Over 1,000 fake Facebook accounts were discovered in a large-scale scam aimed at Facebook Messenger users in over 80 countries worldwide, claims research by a team of analysts at cyber intelligence company Group-IB.
Researchers claim that fake accounts were distributing ads promoting an ‘updated version of Facebook Messenger.’ The move allowed cybercriminals to harvest users’ login credentials in Europe, North and South Americas, Asia, and the Middle East.

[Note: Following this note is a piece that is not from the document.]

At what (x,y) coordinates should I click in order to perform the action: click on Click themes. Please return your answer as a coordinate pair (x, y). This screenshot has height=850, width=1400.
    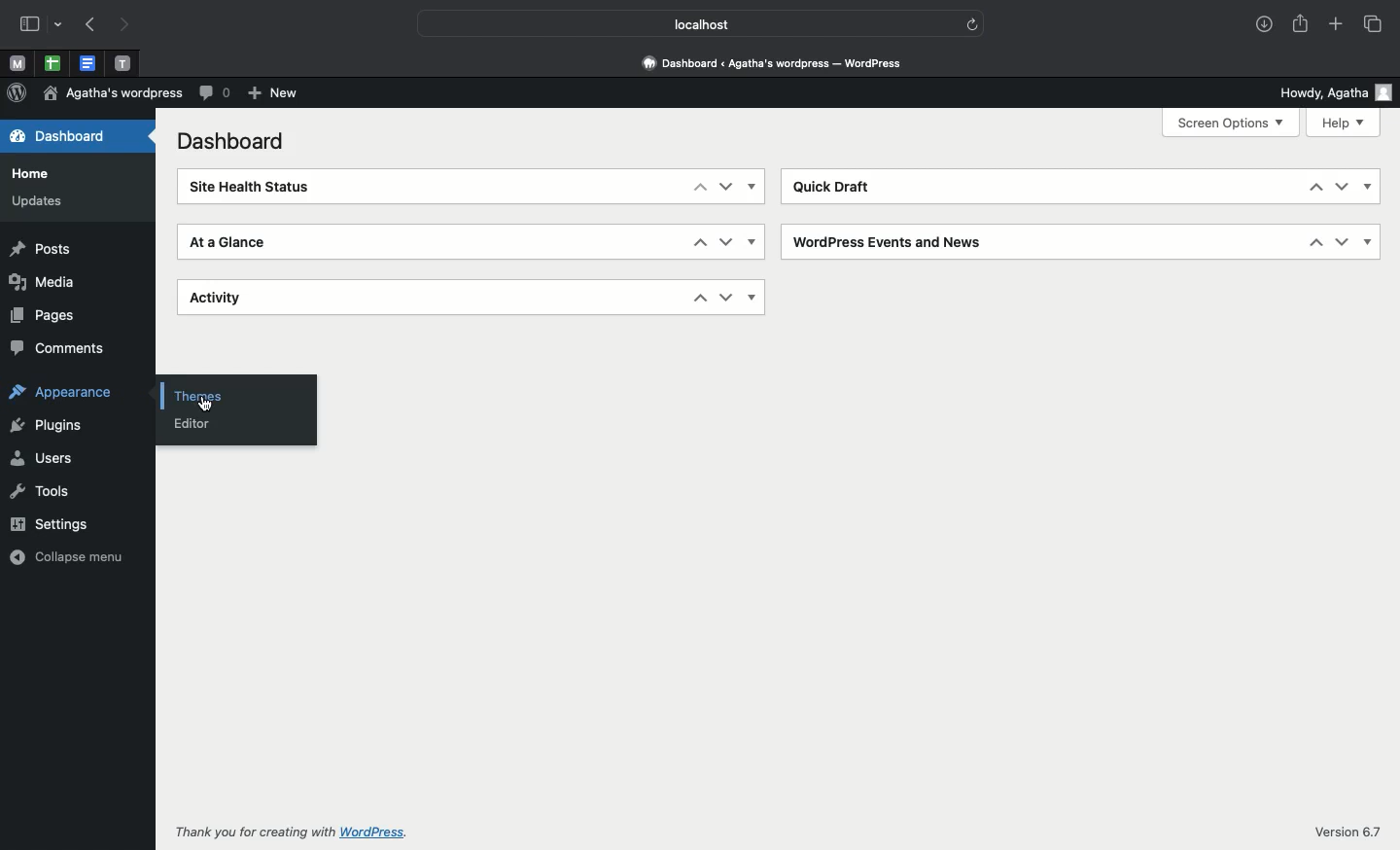
    Looking at the image, I should click on (202, 393).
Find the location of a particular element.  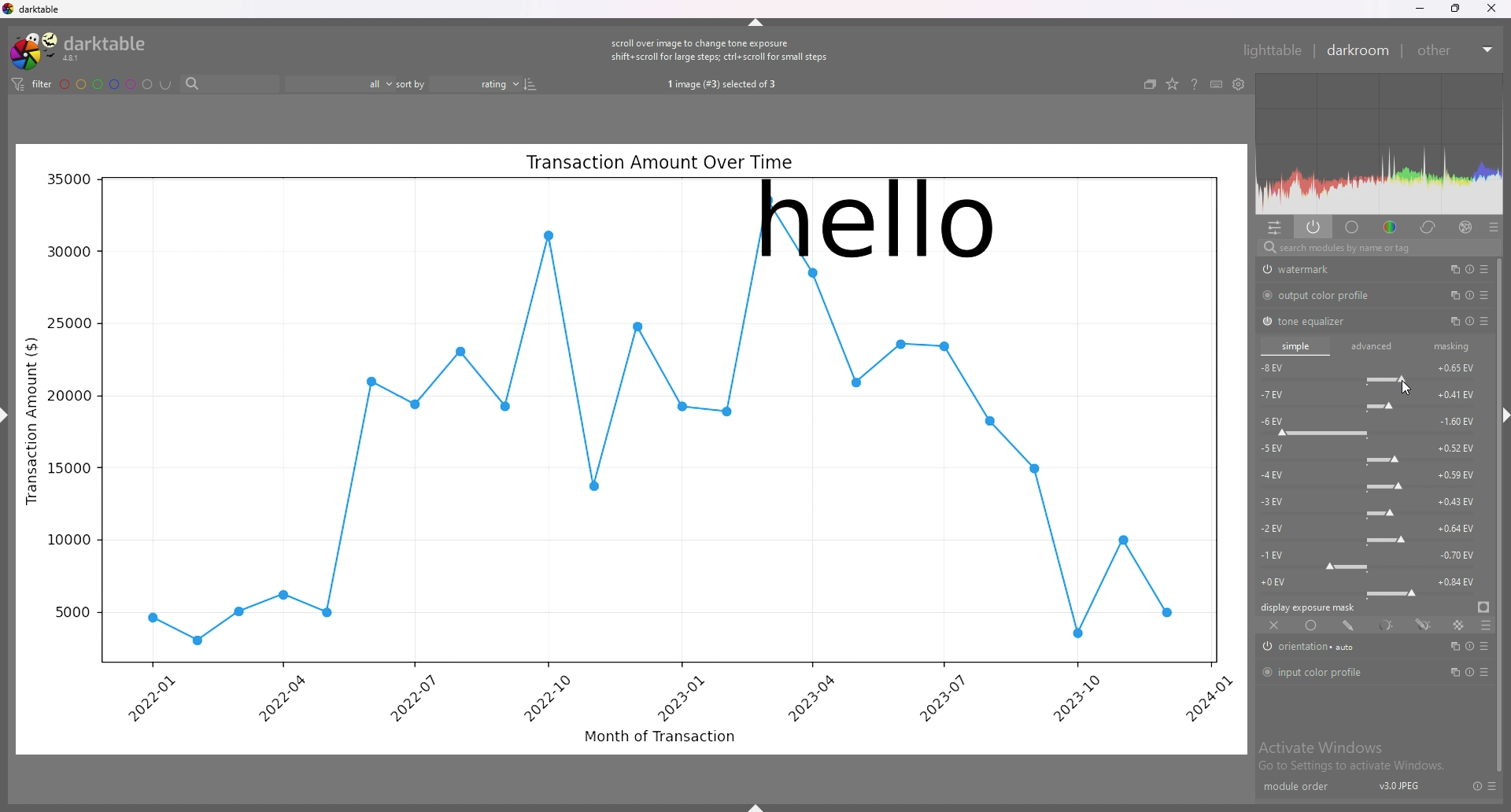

“Living in the era of instant-everything, clicking on an attractive ad, proposal, headline became a natural human reflex. This didn’t come unnoticed by fraudsters who have been relentlessly feeding on users’ carelessness,” Dmitry Tiunkin, Group-IBs head of digital risk protection Europe is quoted in a press release.
Carrot and stick
The report claims that the number of Facebook posts penned to invite users to install the fraudulent app reached 5,700. Ironically, scammers used Facebook to trick users into giving their credentials to log in to Facebook.
Fraudsters registered accounts that resemble the real app by using somewhat similar names such as ‘Messanger,’ ‘Meseenger,’ ‘Messsengar’ and used the official logo for the real Messenger app as the profile picture for the fake pages and accounts.
To bypass Facebooks’ scam filters, threat actors used popular URL shortener platforms. Clicking on a link led victims to a supposed Facebook download site that requested to provide an email address and password to Facebook. To keep appearances, fraudsters employed a user interface that closely resembles Facebook Messenger.
The report claims that to lure users in, the fake update was said to allow users to find out who visited one’s profile and see the deleted messages or even offered to shift to Gold Messenger. Some users were blackmailed into updating by fraudsters claiming that Facebook accounts without the update will get banned.
Facebook users have been at the forefront of cybercriminals in the past weeks. At the beginning of April, 533M Facebook users’ personal data leaked online. According to the CyberNews investigation team, this database has been for sale on the same forum since last June.
However, the same data was later published online for free, meaning it is highly probable that scammers will target more Facebook users in the future.
Facebook hasn’t been the only social platform to suffer from leaks recently. LinkedIn and Clubhouse users’ data was also leaked this month, raising questions about whether social networks take their users’ data privacy seriously.